It’s fascinating to go back with an author who has enjoyed a very long and productive career, a career twinkling with awards and accolades, and read her debut novel, written at a time when her talents were clearly evident but not yet fully formed. The novelist in question here is A.S. Byatt. I’ve read a couple of her other works – Possession and Babel Tower – and consider them two of the most serious, well-structured, and gripping literary novels around. The Shadow of the Sun, first published in 1964 and containing sections that Byatt composed while still an undergraduate at Cambridge, displays many of the abilities that have become her hallmark: the nuance of character, the methodical pacing and structure, the unapologetic bookishness. And yet like so many debut novels, The Shadow of the Sun is barnacled with flaws that are difficult to ignore.
The book tells the story of 17-year-old Anna Severell, daughter of a critically acclaimed but profoundly eccentric English novelist named Henry Severall, as she tries to get out from under her father’s shadow and find a place for herself in the world. The Severells’ domestic situation is glaringly old-fashioned in its pre-feminist rhythms: mother Caroline organizes the household entirely around Henry’s creative processes and idiosyncratic behaviour: she can’t even fathom her life having any other function. His work must take precedence over everything and he is not to be bothered with the dull, quotidian trivialities (or capricious, day-to-day emotions) of his family while writing.
Needless to say, Anna finds her father’s domineering presence and unpredictable behaviour stifling in the extreme. She is desperately trying to determine her fate: will she follow in her father’s footsteps (she possesses some literary abilities of her own) and become a writer? Will she even attend university? Or will she resign herself to her mother’s path and become some man’s subservient and (mostly) docile wife? Her dilemma is complicated by the arrival of Oliver Canning in their lives, an academic acolyte of Henry’s who has come to do a study of him. While on a visit, Oliver strikes up an affair with young Anna behind the backs of the Severell family and Oliver's hysterical wife Margaret. Without spoiling too much, Anna and Oliver’s coupling takes a turn that jeopardizes Anna’s very future, and Henry needs to be roused from his profound self absorption to do his fatherly duty and come to her rescue.
The problem with all of this is the sheer blatancy of what Byatt is attempting to say in this novel. Thematically speaking, everything in The Shadow of the Sun is glazed with a slipshod obviousness, right down to the novel’s title. Byatt is clearly – perhaps too clearly – positioning Anna in an unstable interregnum between the more traditional role of a woman and the burgeoning opportunities that are coming with the dawn of feminism. Henry is himself a symbol, one of a (now mostly bygone) age where a man is not only the head of a household but the very centre of all things, the sun around which the familial planets revolve. And the fact that Henry struggles to live up to the double-edged responsibility of that privileged position, to come and support Anna in her time of trouble, lends a predictability to both the novel’s plot and its themes.
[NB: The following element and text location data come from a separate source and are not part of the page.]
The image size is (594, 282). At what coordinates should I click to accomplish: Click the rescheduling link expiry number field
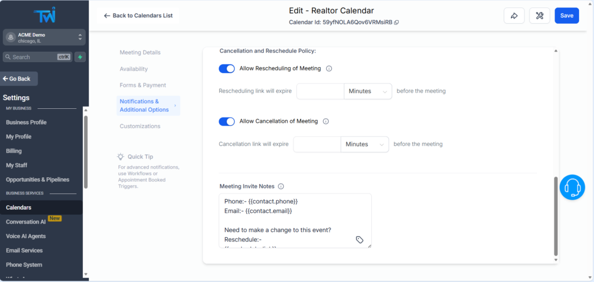point(320,91)
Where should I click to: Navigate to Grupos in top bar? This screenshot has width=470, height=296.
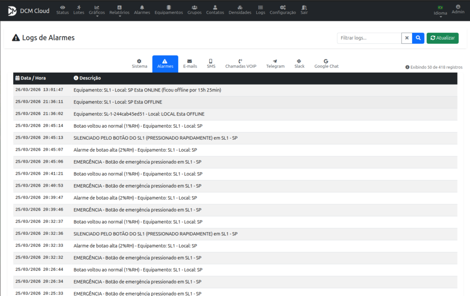click(x=195, y=10)
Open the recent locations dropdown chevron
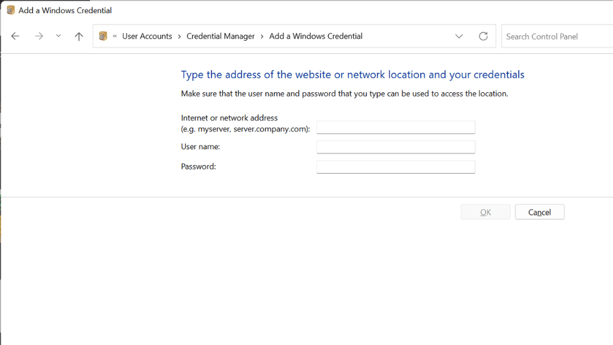Viewport: 613px width, 345px height. coord(58,36)
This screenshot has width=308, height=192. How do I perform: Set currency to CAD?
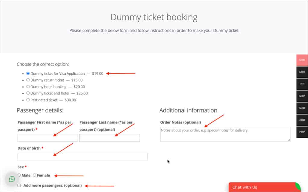coord(302,108)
Having said all that, The Shadow of the Sun is remarkably well written and paced for a literary novel written by someone still in her twenties. Throughout the text, Byatt keeps many of her talents right at her fingertips: the fluid modulations in narrative perspective; the finely drawn tinges to her characters’ personalities; the depth of her descriptive writing. It’s all there, even if it’s slightly undermined by an unseasoned, still-nascent approach to theme.
In the end, this novel is definitely worth checking out – not only for its own merits but as a study in Byatt herself, and the later greatness she will achieve.